Aside from my daily dose of Columbo, I don't think I'll miss it. There are so many other exciting things to do, like cleaning the house (okay, that one's not exciting), trying new recipes, sewing bags, playing with yarn, reading books... and so on. How do people get bored?
And when it happens that I do miss TV, I can always borrow a film from my local library or better still, watch videos online of people telling us how to cook stuff (which doesn't happen on TV much these days anyway - reality cooking competitions are repetitive).
Not long ago, I signed up for one of Craftsy's promotional deals and decided to take a couple of their classes. I started with knife skills, and it made a huge difference to my confidence in the kitchen.
The Craftsy classes include in depth videos, usually some sort of instructional document, and a question and answer section where you can discuss what you watch with the instructor and other students. It's quite clever really, and long over due. Finally, a place that gathers together some useful expertise and makes it available (for a price) to an Average Jane like me.
|They are suppose to look like a nurse's cap|
The Favorite Asian Dumpling class by Andrea Nguyen has inspired me greatly. For some reason, I didn't even imagine that people could make dumplings in their own home. Why this never occurred to me, I don't know, it's just one of those blind spots I guess.
This class has been so inspiring. Nguyen has great enthusiasm for her cooking, and lots of little tips to share about how to improve your technique. What I like best is how easy she makes it look, but what amazing results she creates.
What's even more amazing is that it really is that simple.
This is the shrimp wonton soup. It took me about an hour the first time I made it, but most of that was getting over my trepidation at trying new techniques. Second try was considerably faster.
To be honest, I found shrimp dumplings a bit bland on their own, so I decided to add some finely diced pickled ginger to the second batch - much better.

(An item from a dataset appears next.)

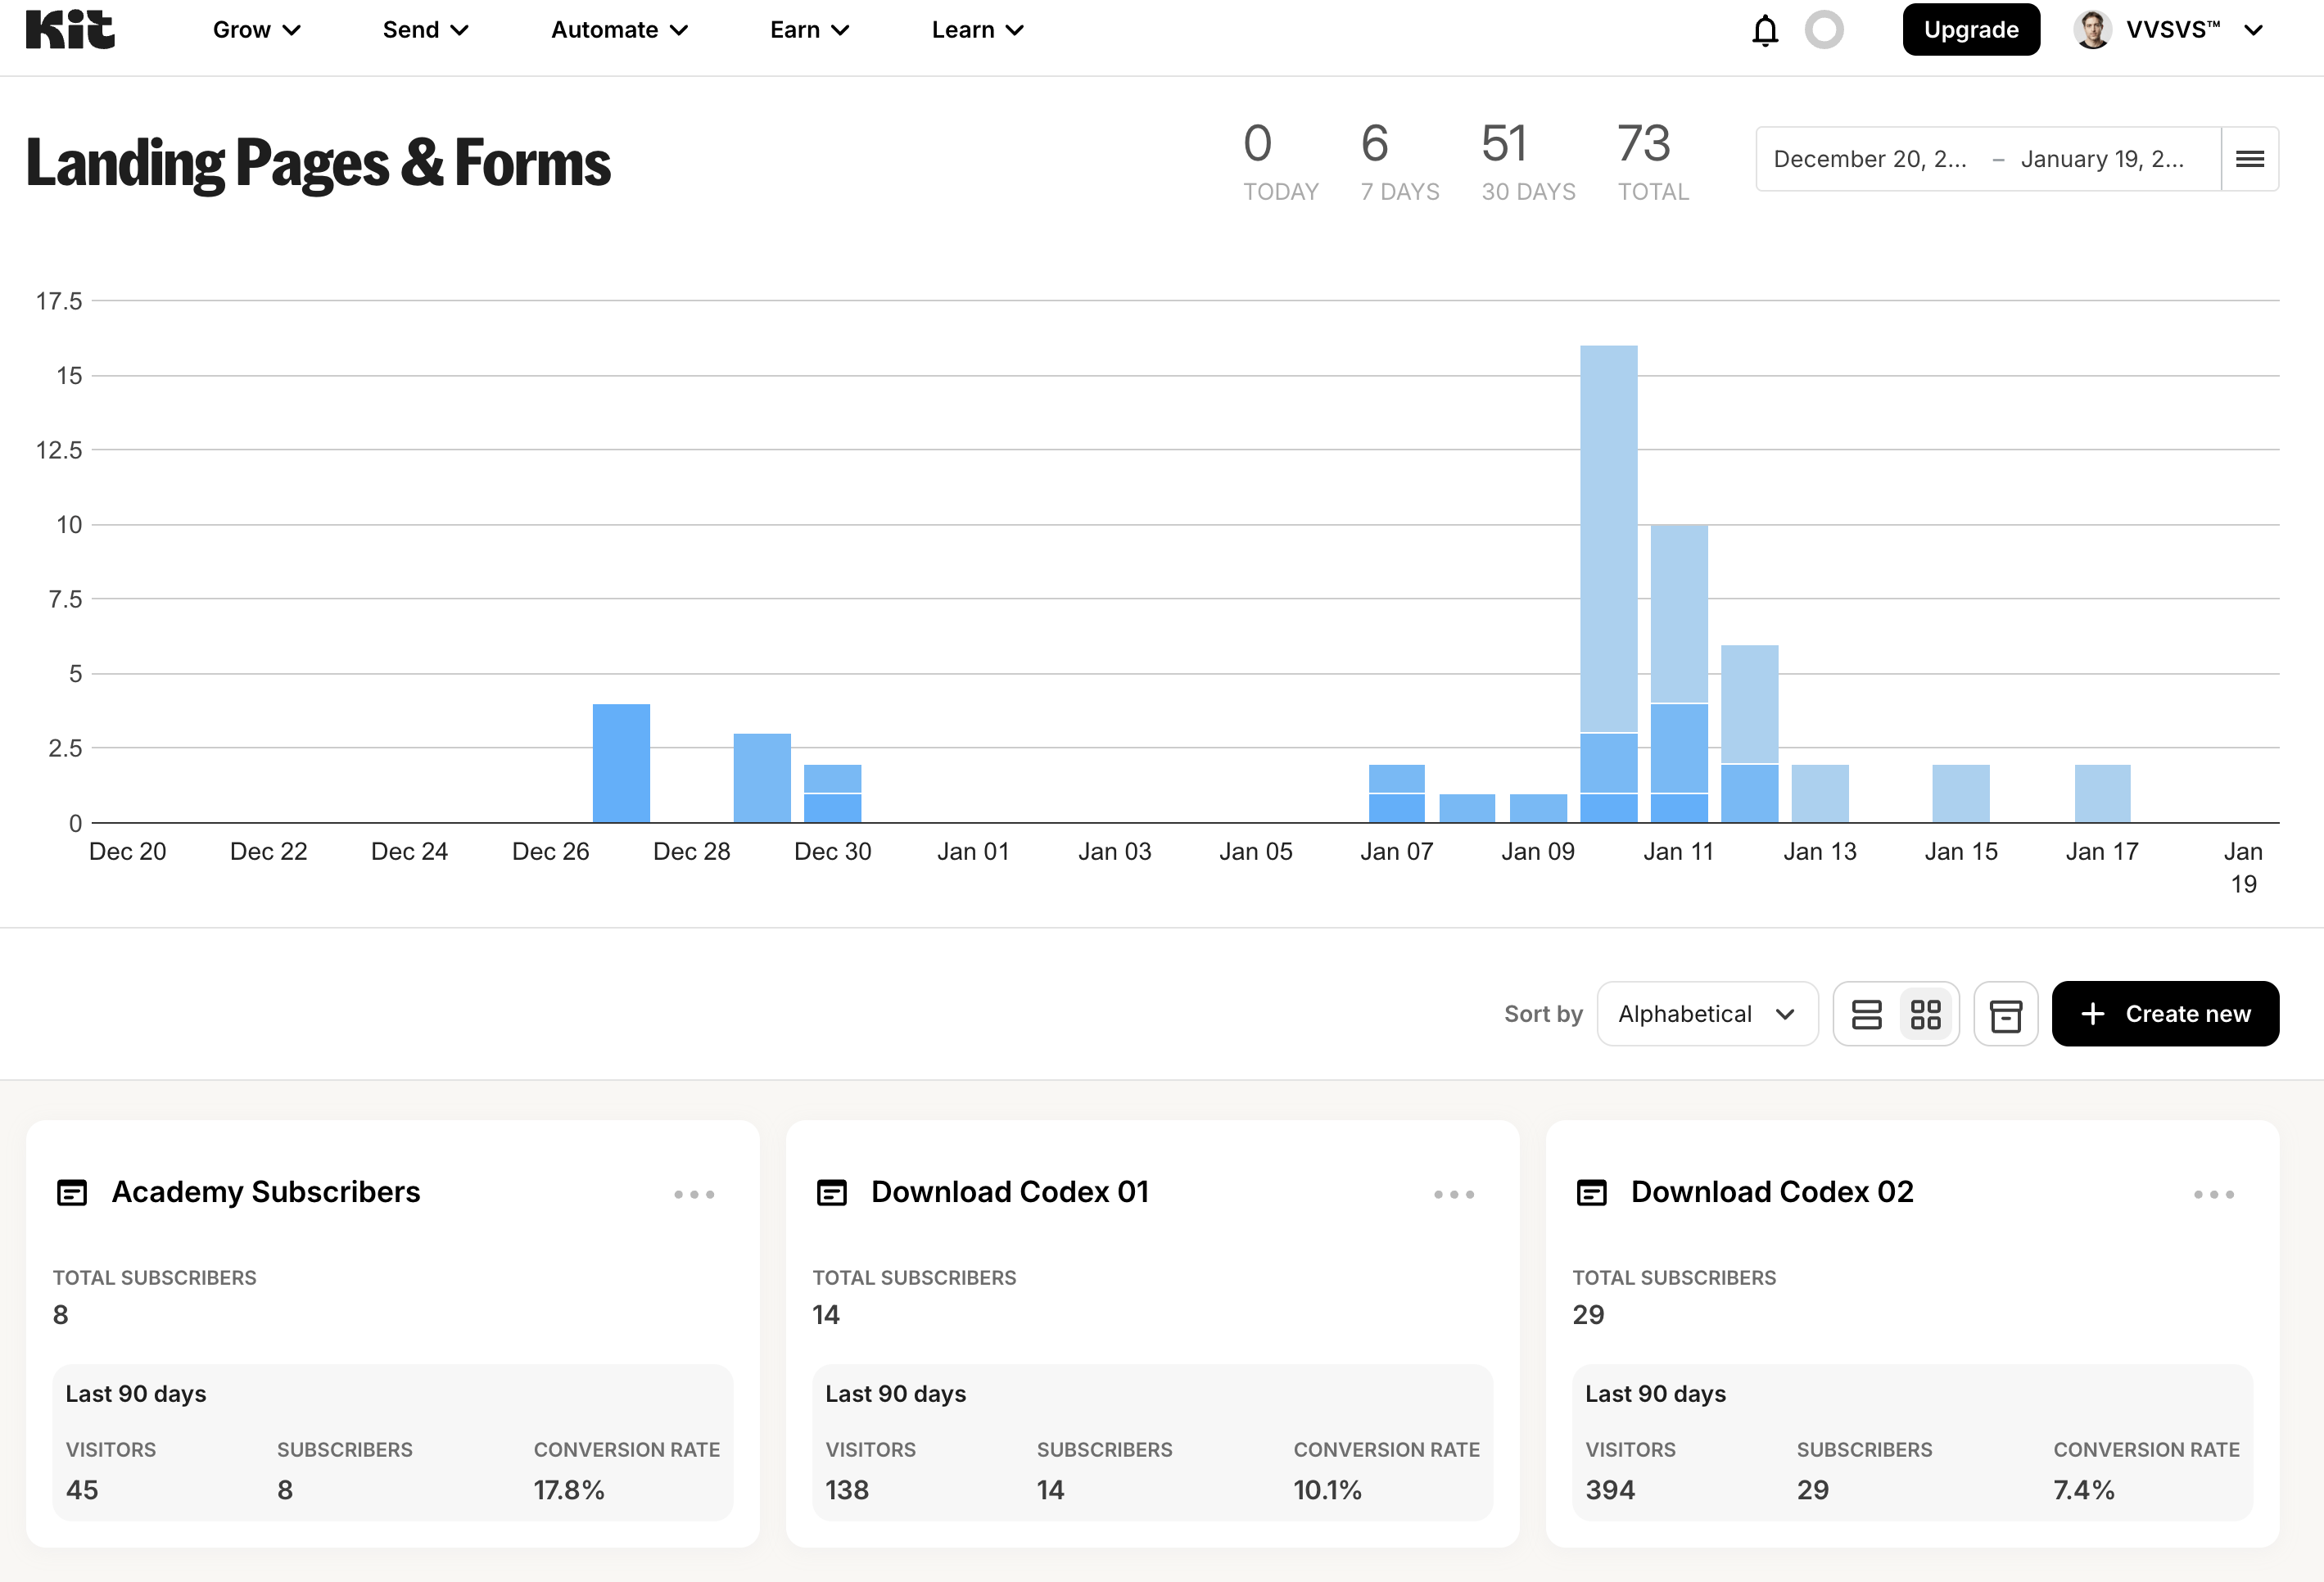Open Academy Subscribers three-dot options
Viewport: 2324px width, 1582px height.
[x=694, y=1194]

And look, I got a new steamer! I have a big project coming up where I need to steam a few pounds of barley, so I took a trip to China town and brought home big and little steamer sets. The little steamer is for practice, and the big one for ... well, big steaming.
Apparently dumplings overcook really quickly in a steamer and get chewy. Now I know something new.

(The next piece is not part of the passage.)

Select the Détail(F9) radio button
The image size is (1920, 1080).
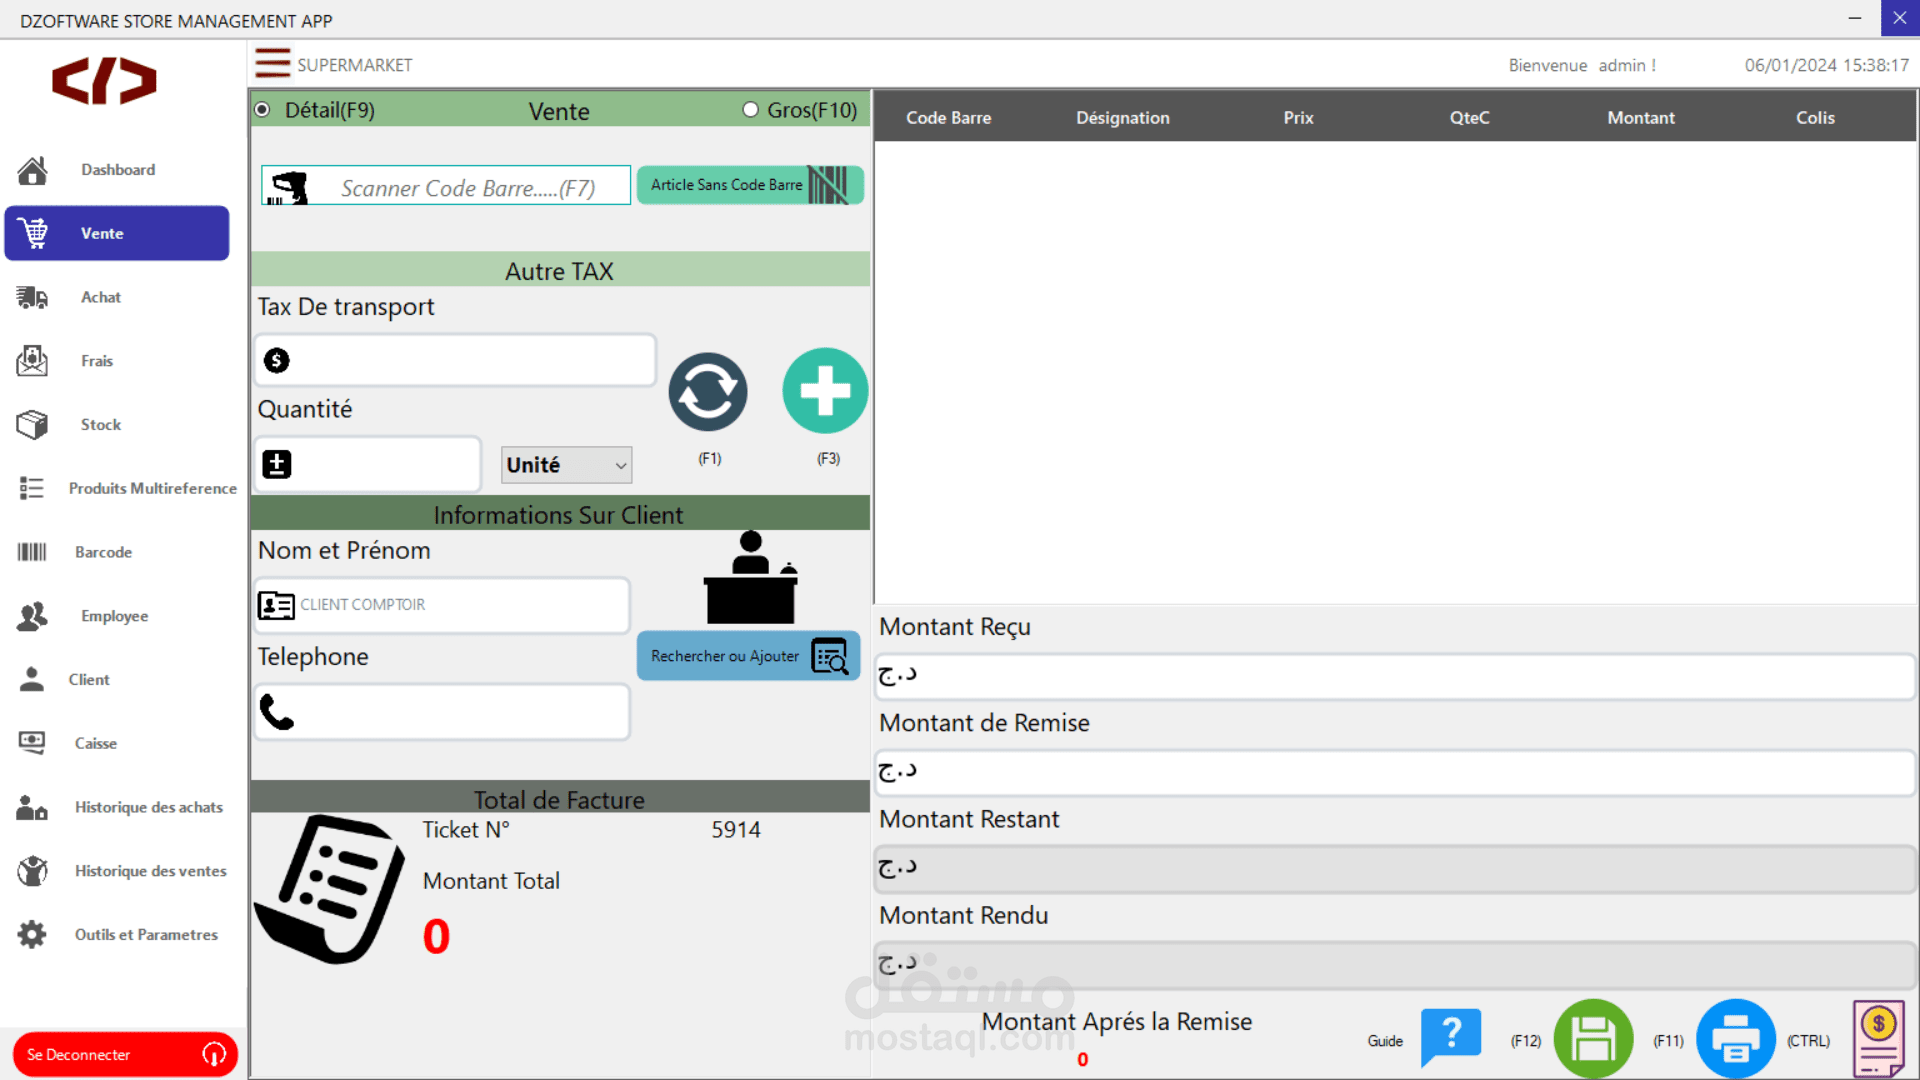pyautogui.click(x=263, y=110)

Is it affordable to make dumplings? I think it depends on the filling. 4 servings of dumplings took 200g of prawns, which comes to about $10 here. Plus another $1 for the rest of the ingredients (plus $5 for the soup). But a different filling (like pork or kimchi - recipes and videos also included in the class) would be a lot more affordable.
On the whole I'm thrilled and am eager to try some of the other recipes included in the class.